- Problem details: Reproduce every one of the following records verbatim, from the first line through the last.

- Records to process:
____

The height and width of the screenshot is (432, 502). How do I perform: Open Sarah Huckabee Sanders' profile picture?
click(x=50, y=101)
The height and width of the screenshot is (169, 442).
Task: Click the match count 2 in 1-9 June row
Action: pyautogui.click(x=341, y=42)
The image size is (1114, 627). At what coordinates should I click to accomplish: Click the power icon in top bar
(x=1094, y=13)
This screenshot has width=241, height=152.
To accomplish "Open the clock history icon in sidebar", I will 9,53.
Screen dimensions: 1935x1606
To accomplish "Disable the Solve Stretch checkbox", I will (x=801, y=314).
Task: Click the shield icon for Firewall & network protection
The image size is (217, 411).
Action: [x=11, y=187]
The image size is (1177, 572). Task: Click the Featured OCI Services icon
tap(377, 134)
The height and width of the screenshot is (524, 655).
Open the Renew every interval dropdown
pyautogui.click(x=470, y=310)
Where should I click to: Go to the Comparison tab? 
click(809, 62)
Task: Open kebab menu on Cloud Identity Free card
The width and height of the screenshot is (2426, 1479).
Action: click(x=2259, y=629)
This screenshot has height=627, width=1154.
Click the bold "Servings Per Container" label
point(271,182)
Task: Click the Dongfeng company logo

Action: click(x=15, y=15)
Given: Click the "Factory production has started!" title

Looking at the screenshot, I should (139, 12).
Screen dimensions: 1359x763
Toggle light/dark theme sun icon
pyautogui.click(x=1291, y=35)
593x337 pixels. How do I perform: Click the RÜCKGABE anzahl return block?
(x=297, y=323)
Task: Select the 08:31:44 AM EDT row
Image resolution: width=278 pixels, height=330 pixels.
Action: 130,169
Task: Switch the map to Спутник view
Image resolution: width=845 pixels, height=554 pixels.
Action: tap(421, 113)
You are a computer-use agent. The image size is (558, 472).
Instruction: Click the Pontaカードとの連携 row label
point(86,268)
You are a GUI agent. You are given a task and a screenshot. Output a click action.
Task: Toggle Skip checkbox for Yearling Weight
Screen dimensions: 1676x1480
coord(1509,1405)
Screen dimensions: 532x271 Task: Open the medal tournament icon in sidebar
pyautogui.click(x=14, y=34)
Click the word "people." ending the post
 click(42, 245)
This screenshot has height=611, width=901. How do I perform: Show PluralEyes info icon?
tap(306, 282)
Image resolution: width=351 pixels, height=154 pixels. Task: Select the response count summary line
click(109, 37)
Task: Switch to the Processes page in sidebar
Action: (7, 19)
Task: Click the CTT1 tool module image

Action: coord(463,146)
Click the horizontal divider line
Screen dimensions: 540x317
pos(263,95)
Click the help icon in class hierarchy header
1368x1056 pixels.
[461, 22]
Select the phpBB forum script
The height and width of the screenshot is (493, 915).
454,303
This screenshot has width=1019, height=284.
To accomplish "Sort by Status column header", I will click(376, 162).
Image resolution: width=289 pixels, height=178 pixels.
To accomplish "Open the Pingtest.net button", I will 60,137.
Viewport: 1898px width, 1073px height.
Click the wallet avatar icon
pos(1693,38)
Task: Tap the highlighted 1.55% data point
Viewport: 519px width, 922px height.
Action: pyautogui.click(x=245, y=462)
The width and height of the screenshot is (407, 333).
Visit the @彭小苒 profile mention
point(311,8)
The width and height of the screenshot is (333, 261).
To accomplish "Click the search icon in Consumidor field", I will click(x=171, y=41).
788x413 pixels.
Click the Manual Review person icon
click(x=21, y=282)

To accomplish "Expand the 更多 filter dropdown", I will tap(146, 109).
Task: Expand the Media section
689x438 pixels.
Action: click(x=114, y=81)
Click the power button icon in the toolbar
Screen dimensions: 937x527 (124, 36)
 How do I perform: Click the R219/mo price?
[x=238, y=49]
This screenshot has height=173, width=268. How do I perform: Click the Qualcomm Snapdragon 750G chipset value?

____

- Completed exercise:
The height and width of the screenshot is (432, 502). How do I perform: Open Sarah Huckabee Sanders' profile picture?
click(x=50, y=101)
The height and width of the screenshot is (169, 442).
Task: Click the match count 2 in 1-9 June row
Action: pyautogui.click(x=341, y=42)
The image size is (1114, 627). At what coordinates should I click to accomplish: Click the power icon in top bar
(x=1094, y=13)
This screenshot has width=241, height=152.
To accomplish "Open the clock history icon in sidebar", I will 9,53.
Screen dimensions: 1935x1606
To accomplish "Disable the Solve Stretch checkbox", I will (x=801, y=314).
Task: Click the shield icon for Firewall & network protection
The image size is (217, 411).
Action: [x=11, y=187]
The image size is (1177, 572). Task: Click the Featured OCI Services icon
tap(377, 134)
The height and width of the screenshot is (524, 655).
Open the Renew every interval dropdown
pyautogui.click(x=470, y=310)
Where should I click to: Go to the Comparison tab? 
click(809, 62)
Task: Open kebab menu on Cloud Identity Free card
The width and height of the screenshot is (2426, 1479).
Action: click(x=2259, y=629)
This screenshot has height=627, width=1154.
Click the bold "Servings Per Container" label
point(271,182)
Task: Click the Dongfeng company logo

Action: click(x=15, y=15)
Given: Click the "Factory production has started!" title

Looking at the screenshot, I should (139, 12).
Screen dimensions: 1359x763
Toggle light/dark theme sun icon
pyautogui.click(x=1291, y=35)
593x337 pixels. How do I perform: Click the RÜCKGABE anzahl return block?
(x=297, y=323)
Task: Select the 08:31:44 AM EDT row
Image resolution: width=278 pixels, height=330 pixels.
Action: 130,169
Task: Switch the map to Спутник view
Image resolution: width=845 pixels, height=554 pixels.
Action: tap(421, 113)
You are a computer-use agent. The image size is (558, 472).
Instruction: Click the Pontaカードとの連携 row label
point(86,268)
You are a GUI agent. You are given a task and a screenshot. Output a click action.
Task: Toggle Skip checkbox for Yearling Weight
Screen dimensions: 1676x1480
coord(1509,1405)
Screen dimensions: 532x271 Task: Open the medal tournament icon in sidebar
pyautogui.click(x=14, y=34)
Click the word "people." ending the post
 click(42, 245)
This screenshot has height=611, width=901. How do I perform: Show PluralEyes info icon?
tap(306, 282)
Image resolution: width=351 pixels, height=154 pixels. Task: Select the response count summary line
click(109, 37)
Task: Switch to the Processes page in sidebar
Action: (7, 19)
Task: Click the CTT1 tool module image

Action: coord(463,146)
Click the horizontal divider line
Screen dimensions: 540x317
pos(263,95)
Click the help icon in class hierarchy header
1368x1056 pixels.
[461, 22]
Select the phpBB forum script
The height and width of the screenshot is (493, 915).
454,303
This screenshot has width=1019, height=284.
To accomplish "Sort by Status column header", I will click(376, 162).
Image resolution: width=289 pixels, height=178 pixels.
To accomplish "Open the Pingtest.net button", I will 60,137.
Viewport: 1898px width, 1073px height.
Click the wallet avatar icon
pos(1693,38)
Task: Tap the highlighted 1.55% data point
Viewport: 519px width, 922px height.
Action: pyautogui.click(x=245, y=462)
The width and height of the screenshot is (407, 333).
Visit the @彭小苒 profile mention
point(311,8)
The width and height of the screenshot is (333, 261).
To accomplish "Click the search icon in Consumidor field", I will click(x=171, y=41).
788x413 pixels.
Click the Manual Review person icon
click(x=21, y=282)

To accomplish "Expand the 更多 filter dropdown", I will tap(146, 109).
Task: Expand the Media section
689x438 pixels.
Action: click(x=114, y=81)
Click the power button icon in the toolbar
Screen dimensions: 937x527 (124, 36)
 How do I perform: Click the R219/mo price?
[x=238, y=49]
This screenshot has height=173, width=268. How do I perform: Click the Qualcomm Snapdragon 750G chipset value?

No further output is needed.